Back to General and Gameplay Programming

[web] MySQL Syntax error! Help (PHP, mysql)

General and Gameplay Programming Programming

Started by EXER June 09, 2009 05:46 PM

9 comments, last by ID Merlin 14 years, 9 months ago

EXER

122

Author

June 09, 2009 05:46 PM

When make a entry with my form i use the following code to add the entry to my database:


<?php
if(isset($_POST['menu'])){
$con = mysql_connect("localhost","user","pass");
mysql_select_db("database", $con);
$sql="INSERT INTO menu (1, 3, 5, 7, 9, notes, order)
VALUES
('$_POST[1]','$_POST[3]','$_POST[5]','$_POST[7]','$_POST[9]','$_POST[notes]','$_POST[order]')";
mysql_query($sql,$con) or die('Send error: ' . mysql_error());
  }
  ?>

It comes up with a mysql syntax error. By the way i used my username, password and database name on my site but i did not add them here :) This is the message i get: Send error: You have an error in your SQL syntax; check the manual that corresponds to your MySQL server version for the right syntax to use near '1, 3, 5, 7, 9, notes, order) VALUES ('test','test','test','test','test','test','test')' at line 1 Thanks for any help

aaron_ds

486

June 09, 2009 05:53 PM

You really have columns named 1,3,5,7, and 9?

Try (1, 3, 5, 7, 9, notes, `order`) instead.

Edit: I guess it is backticks instead of []s in MySQL.

Sander

1,332

June 10, 2009 02:16 AM

Columns named 1, 3, 5, 7 and 9? Wow, you're almost ripe for TDWTF.

Anyway, aaron_ds is close. You need to use backticks. But you need to use them on the numbers instead:

INSERT INTO menu (`1`, `3`, `5`, `7`, `9`, notes, order) ...

<hr />
Sander Marechal<small>[Lone Wolves][Hearts for GNOME][E-mail][Forum FAQ]</small>

ToohrVyk

1,596

June 10, 2009 03:07 AM

Quote:Original post by Sander
Anyway, aaron_ds is close. You need to use backticks. But you need to use them on the numbers instead:

'order', as in 'order by', is also an SQL keyword.

Blog — Facebook

phresnel

953

June 10, 2009 03:29 AM

Quote:Original post by ToohrVyk
Quote:Original post by Sander
Anyway, aaron_ds is close. You need to use backticks. But you need to use them on the numbers instead:
'order', as in 'order by', is also an SQL keyword.

I think it depends on the dialect whether it is considered a keyword in that context.

edit: Looks like the ANSI grammar specification is not freely available, sorry.

edit2: Looks like MySql defines "order" as a reserved word (MySql 5.1: Reserved words, but e.g.

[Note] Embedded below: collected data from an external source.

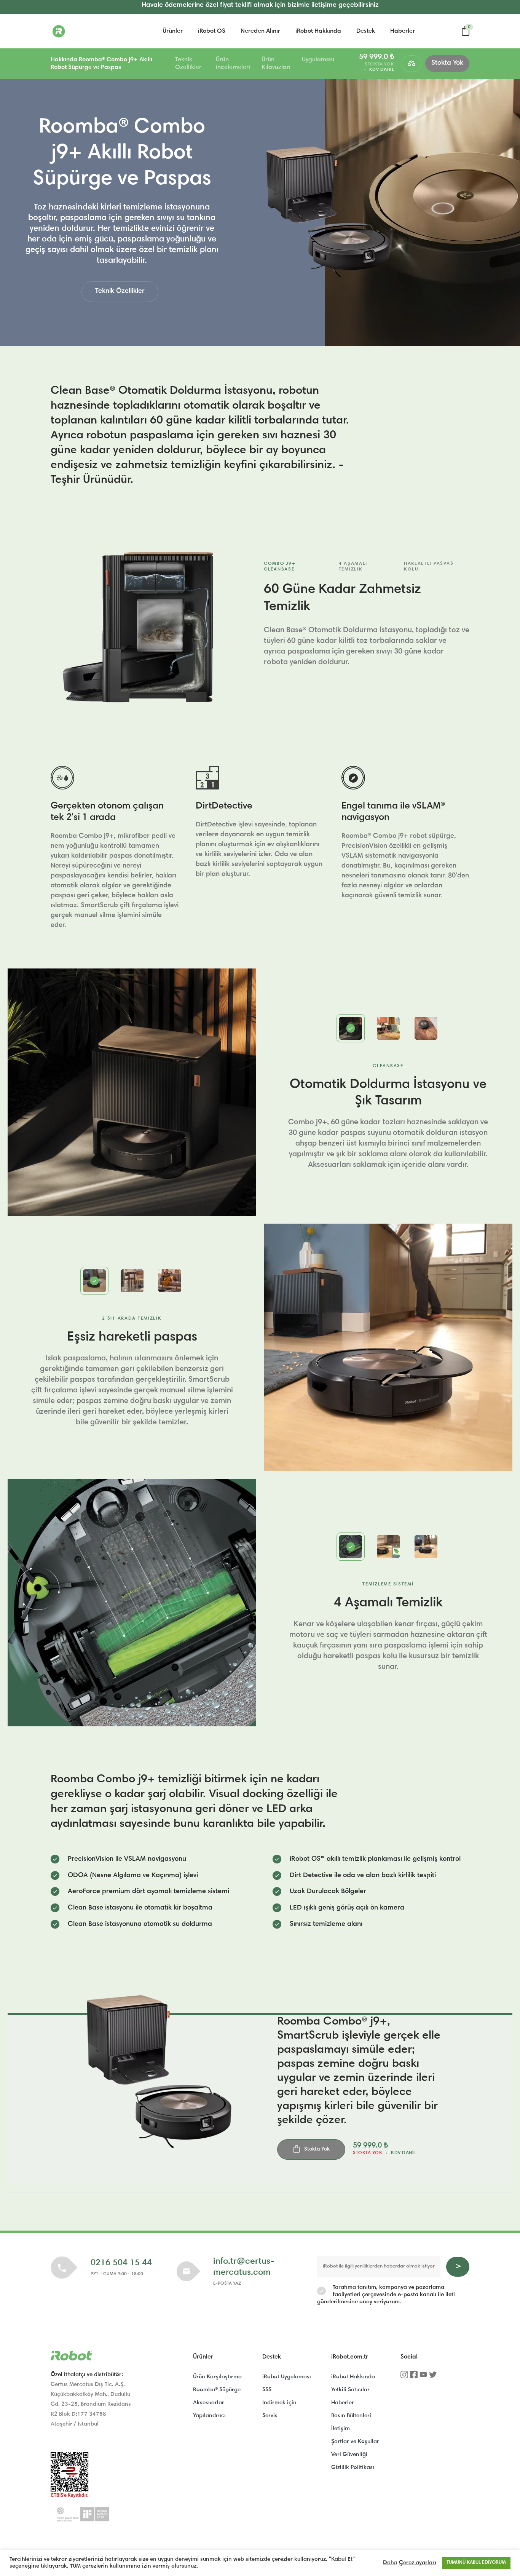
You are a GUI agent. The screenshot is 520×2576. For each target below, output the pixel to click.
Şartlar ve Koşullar (355, 2442)
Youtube (423, 2377)
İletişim (340, 2429)
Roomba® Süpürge (217, 2390)
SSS (266, 2390)
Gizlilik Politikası (352, 2468)
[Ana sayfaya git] (89, 31)
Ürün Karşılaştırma (217, 2377)
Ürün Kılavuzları (276, 63)
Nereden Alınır (260, 31)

Basis SQL seems to reserve "ORDERBY" only (Basis SQL Reserved words).

edit3: Okay, according to this, "ORDER" is a reserved word in ANSI Sql 2003. Note that SQL is not case sensitive, though some dialects are.

[~/www/ — ~/projects/picogen — ~/projects/metatrace]

Kylotan

10,510

June 10, 2009 11:48 AM

You might also want to consider what happens if someone types "'); DROP TABLE menu; SELECT ('" in the notes field of your form.

EXER

122

Author

June 10, 2009 01:15 PM

Look, i am not the best person at naming things, i have other numbers but i want to keep there defaults. Why should i not name things as numbers? Moving on...

Thanks anyway.

Washu

7,836

June 10, 2009 01:17 PM

Quote:Original post by Kylotan
You might also want to consider what happens if someone types "'); DROP TABLE menu; SELECT ('" in the notes field of your form.

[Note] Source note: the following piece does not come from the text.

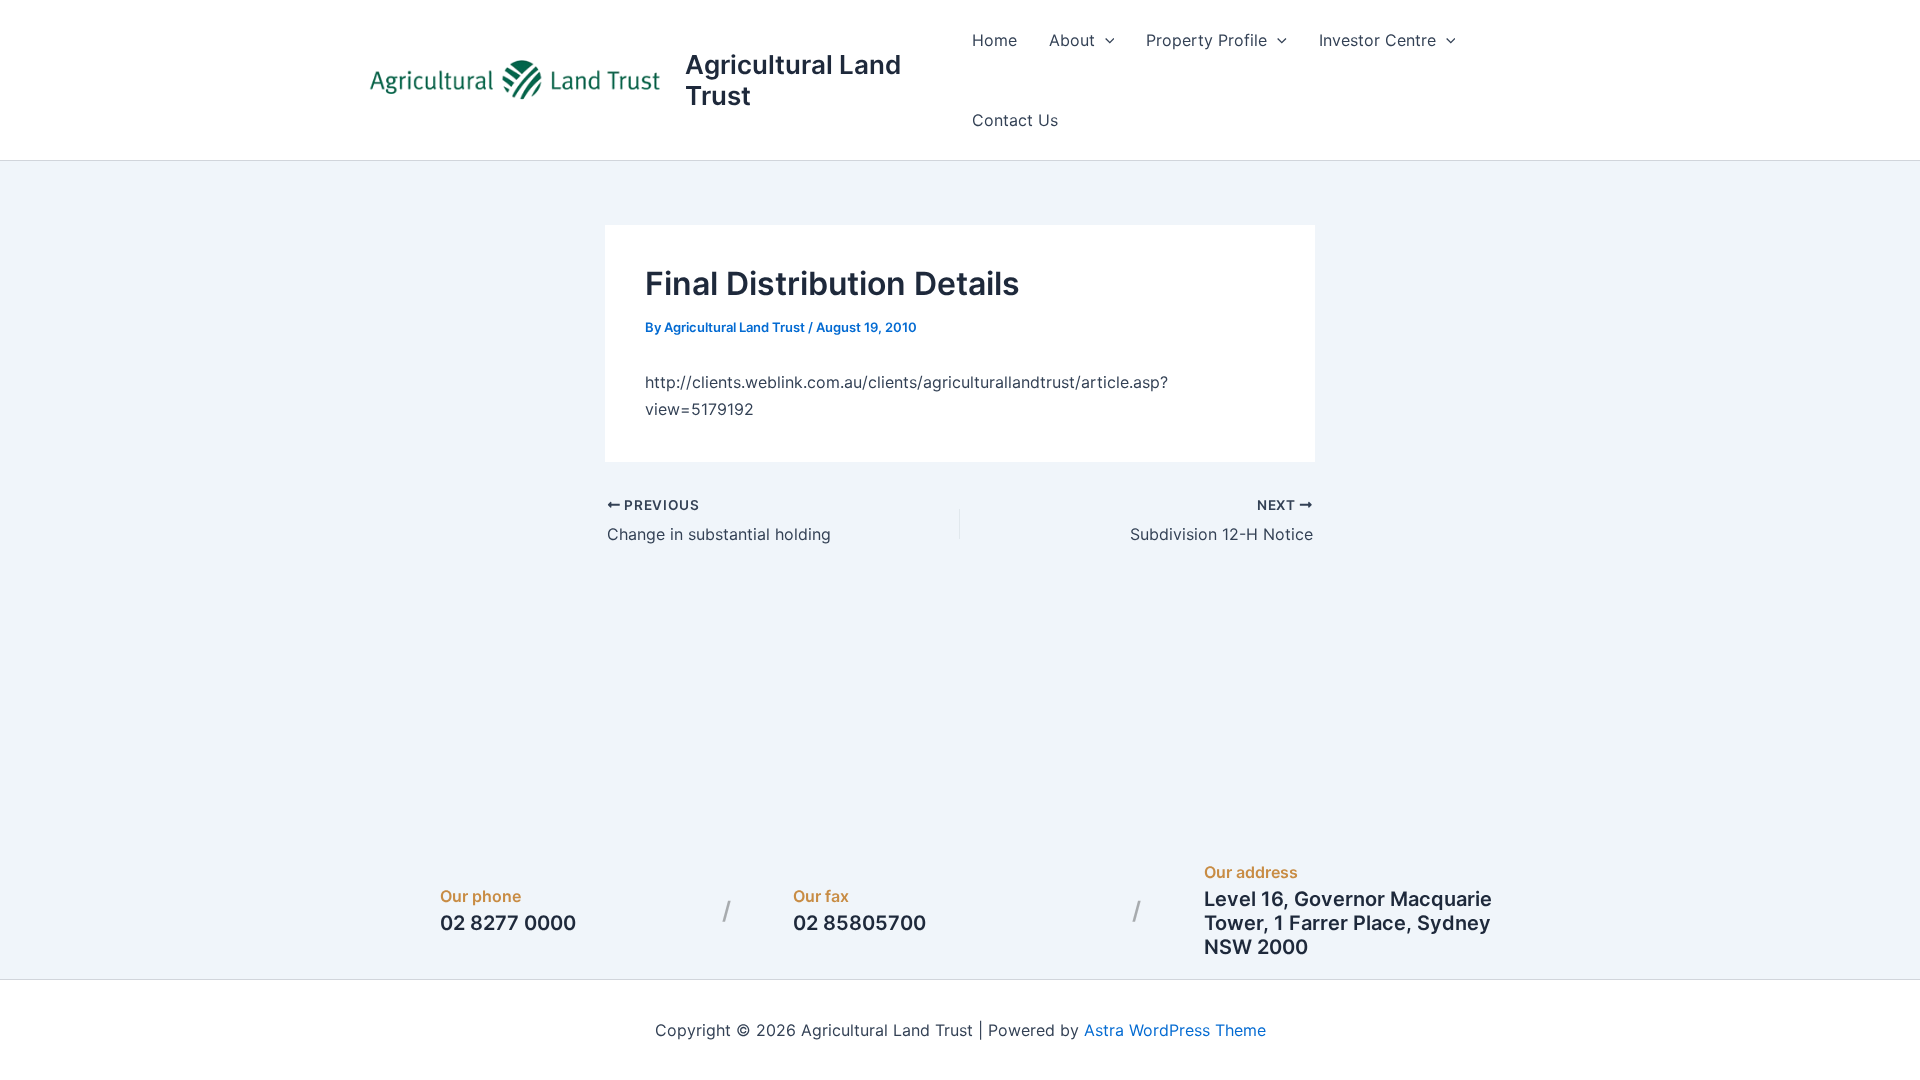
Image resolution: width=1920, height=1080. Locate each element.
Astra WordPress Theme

Depending on the PHP version and configuration, it might do nothing but spit back an error, since they've disabled that feature in all current versions because most PHP developers are idiots who couldn't spell "SQL Injection" even if it was right in front of their noses.

In time the project grows, the ignorance of its devs it shows, with many a convoluted function, it plunges into deep compunction, the price of failure is high, Washu's mirth is nigh.

phresnel

953

June 10, 2009 02:25 PM

Quote:Original post by Kylotan
You might also want to consider what happens if someone types "'); DROP TABLE menu; SELECT ('" in the notes field of your form.